I have a 1990 maxima with 123,000 miles. I recently took it to firestone to have to tires rotated. They informed me that I had no CV boots and that to axels need to be replaced. They would do it for $400 to $500.

I was wondering if this is a major job? I have stopped driving the car for now and plan to use duck tape and grease for make some quick and dirty CV boots.

I saw that trick on Matt's site.

Thanks in advance for the feedback.

old90


----------



## brianw (Feb 25, 2004)

Duct tape lasts about 10 miles. Maybe 20 miles.

Remanufactured axles from the local auto parts store are $60ish each, if memory serves. Labor involves disconnecting the front hubs from the axles and the axles from the transmission, which requires draining the transmission of fluid...

And you should get the front end realigned after you do this.

If you're not mechanically inclined and $400 include parts, that's not too bad.


----------



## Matt93SE (Sep 17, 2003)

The duct tape job on my site was more of a joke than anything. it lasted about 2 blocks. :crazy: I was bored that day and saw it, so I thought I'd tape it up and see what would happen.

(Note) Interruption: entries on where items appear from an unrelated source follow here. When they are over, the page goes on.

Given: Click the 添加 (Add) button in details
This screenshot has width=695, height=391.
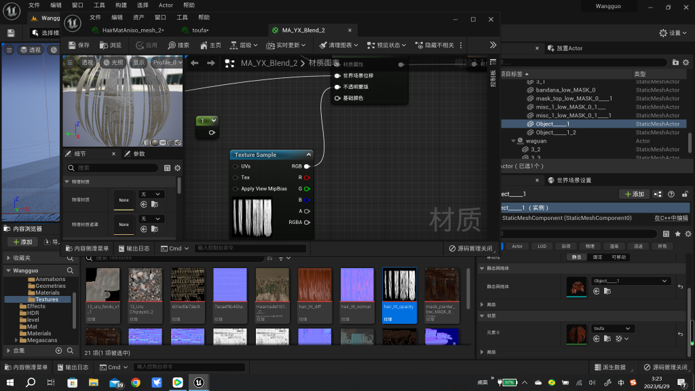Looking at the screenshot, I should (634, 194).
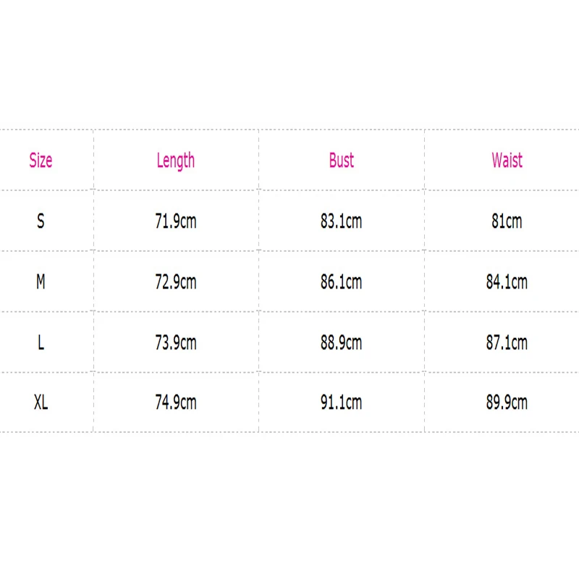The width and height of the screenshot is (579, 579).
Task: Click the 71.9cm length cell
Action: tap(176, 221)
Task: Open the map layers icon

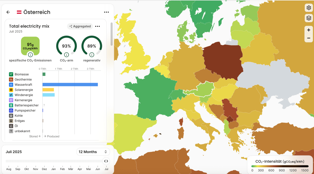Action: (x=308, y=18)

$400 is highway robbery for this.

the left side axle is a 15 min job, and the right side is maybe a 30 min job.
you're looking at an hour at most for both axles, and they run $60 from most parts stores.

you should also replace both seals on the transmission, and they're around $10-15 each.
new transmission fluid wouldn't hurt either and there's about $20-30 in fluids.

that puts parts at ~$160 and 1 hour of labor (typically about $85). So if you pay more than $250-300 for the job, you're getting taken.


----------



## old90 (Jan 18, 2005)

I think I might try it. I will give myself some time to read the procedure and investigate it be for I dive in. Matt you are so gifted with the maxima, I thought that duct trick was neat and real. Too bad I can use it. 

I will post if I am successful.

old90


----------



## Matt93SE (Sep 17, 2003)

don't waste your time.. if the boot is already gone, then the axle is already past trying to save. it's got too much contamination.

just buy a remanufactured axle for $60 at a parts store. saves time and effort and you don't have to hassle with the duct tape boot.. just keep driving and take the dead axle in for a core.

for cleanup, engine degreaser and a plastic brush work great..


----------